Work item:
All of the data that follows should be output again without any alteration.

☆ ☆ ☆ ☆ ☆

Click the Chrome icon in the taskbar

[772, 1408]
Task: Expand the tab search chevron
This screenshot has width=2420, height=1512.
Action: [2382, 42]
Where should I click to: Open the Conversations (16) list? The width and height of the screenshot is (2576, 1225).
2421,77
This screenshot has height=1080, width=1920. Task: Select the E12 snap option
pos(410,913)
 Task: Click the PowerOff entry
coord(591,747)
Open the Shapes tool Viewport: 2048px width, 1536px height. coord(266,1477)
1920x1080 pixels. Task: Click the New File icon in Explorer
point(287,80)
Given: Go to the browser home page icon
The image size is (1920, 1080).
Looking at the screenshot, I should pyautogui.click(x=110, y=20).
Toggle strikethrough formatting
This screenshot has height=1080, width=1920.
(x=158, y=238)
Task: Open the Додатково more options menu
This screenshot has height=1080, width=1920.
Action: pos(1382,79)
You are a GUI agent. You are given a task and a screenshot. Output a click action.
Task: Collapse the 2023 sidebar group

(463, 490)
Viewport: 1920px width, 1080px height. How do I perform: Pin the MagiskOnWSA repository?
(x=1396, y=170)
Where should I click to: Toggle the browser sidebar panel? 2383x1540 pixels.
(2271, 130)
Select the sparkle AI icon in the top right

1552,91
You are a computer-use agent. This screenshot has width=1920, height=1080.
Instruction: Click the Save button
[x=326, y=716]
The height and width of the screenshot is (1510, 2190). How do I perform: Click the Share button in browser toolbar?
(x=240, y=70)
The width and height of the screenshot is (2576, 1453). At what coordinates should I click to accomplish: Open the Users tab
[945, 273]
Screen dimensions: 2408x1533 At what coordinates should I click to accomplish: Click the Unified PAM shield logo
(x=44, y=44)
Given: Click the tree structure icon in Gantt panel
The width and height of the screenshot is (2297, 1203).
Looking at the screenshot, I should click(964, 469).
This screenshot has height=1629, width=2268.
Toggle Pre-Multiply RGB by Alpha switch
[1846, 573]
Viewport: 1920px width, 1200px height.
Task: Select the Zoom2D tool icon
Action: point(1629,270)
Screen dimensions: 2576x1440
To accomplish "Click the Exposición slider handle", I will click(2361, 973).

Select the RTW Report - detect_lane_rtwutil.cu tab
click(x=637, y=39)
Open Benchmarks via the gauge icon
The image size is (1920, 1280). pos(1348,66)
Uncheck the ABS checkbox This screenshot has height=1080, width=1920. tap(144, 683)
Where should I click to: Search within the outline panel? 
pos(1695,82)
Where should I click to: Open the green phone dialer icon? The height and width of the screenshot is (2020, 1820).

☆ ☆ ☆ ☆ ☆

Result of the task:
Click the Chrome icon in the taskbar

[772, 1408]
Task: Expand the tab search chevron
This screenshot has width=2420, height=1512.
Action: [2382, 42]
Where should I click to: Open the Conversations (16) list? The width and height of the screenshot is (2576, 1225).
2421,77
This screenshot has height=1080, width=1920. Task: Select the E12 snap option
pos(410,913)
 Task: Click the PowerOff entry
coord(591,747)
Open the Shapes tool Viewport: 2048px width, 1536px height. coord(266,1477)
1920x1080 pixels. Task: Click the New File icon in Explorer
point(287,80)
Given: Go to the browser home page icon
The image size is (1920, 1080).
Looking at the screenshot, I should pyautogui.click(x=110, y=20).
Toggle strikethrough formatting
This screenshot has height=1080, width=1920.
(x=158, y=238)
Task: Open the Додатково more options menu
This screenshot has height=1080, width=1920.
Action: pos(1382,79)
You are a GUI agent. You are given a task and a screenshot. Output a click action.
Task: Collapse the 2023 sidebar group

(463, 490)
Viewport: 1920px width, 1080px height. How do I perform: Pin the MagiskOnWSA repository?
(x=1396, y=170)
Where should I click to: Toggle the browser sidebar panel? 2383x1540 pixels.
(2271, 130)
Select the sparkle AI icon in the top right

1552,91
You are a computer-use agent. This screenshot has width=1920, height=1080.
Instruction: Click the Save button
[x=326, y=716]
The height and width of the screenshot is (1510, 2190). How do I perform: Click the Share button in browser toolbar?
(x=240, y=70)
The width and height of the screenshot is (2576, 1453). At what coordinates should I click to accomplish: Open the Users tab
[945, 273]
Screen dimensions: 2408x1533 At what coordinates should I click to accomplish: Click the Unified PAM shield logo
(x=44, y=44)
Given: Click the tree structure icon in Gantt panel
The width and height of the screenshot is (2297, 1203).
Looking at the screenshot, I should click(964, 469).
This screenshot has height=1629, width=2268.
Toggle Pre-Multiply RGB by Alpha switch
[1846, 573]
Viewport: 1920px width, 1200px height.
Task: Select the Zoom2D tool icon
Action: point(1629,270)
Screen dimensions: 2576x1440
To accomplish "Click the Exposición slider handle", I will click(2361, 973).

Select the RTW Report - detect_lane_rtwutil.cu tab
click(x=637, y=39)
Open Benchmarks via the gauge icon
The image size is (1920, 1280). pos(1348,66)
Uncheck the ABS checkbox This screenshot has height=1080, width=1920. tap(144, 683)
Where should I click to: Search within the outline panel? 
pos(1695,82)
Where should I click to: Open the green phone dialer icon? The height and width of the screenshot is (2020, 1820).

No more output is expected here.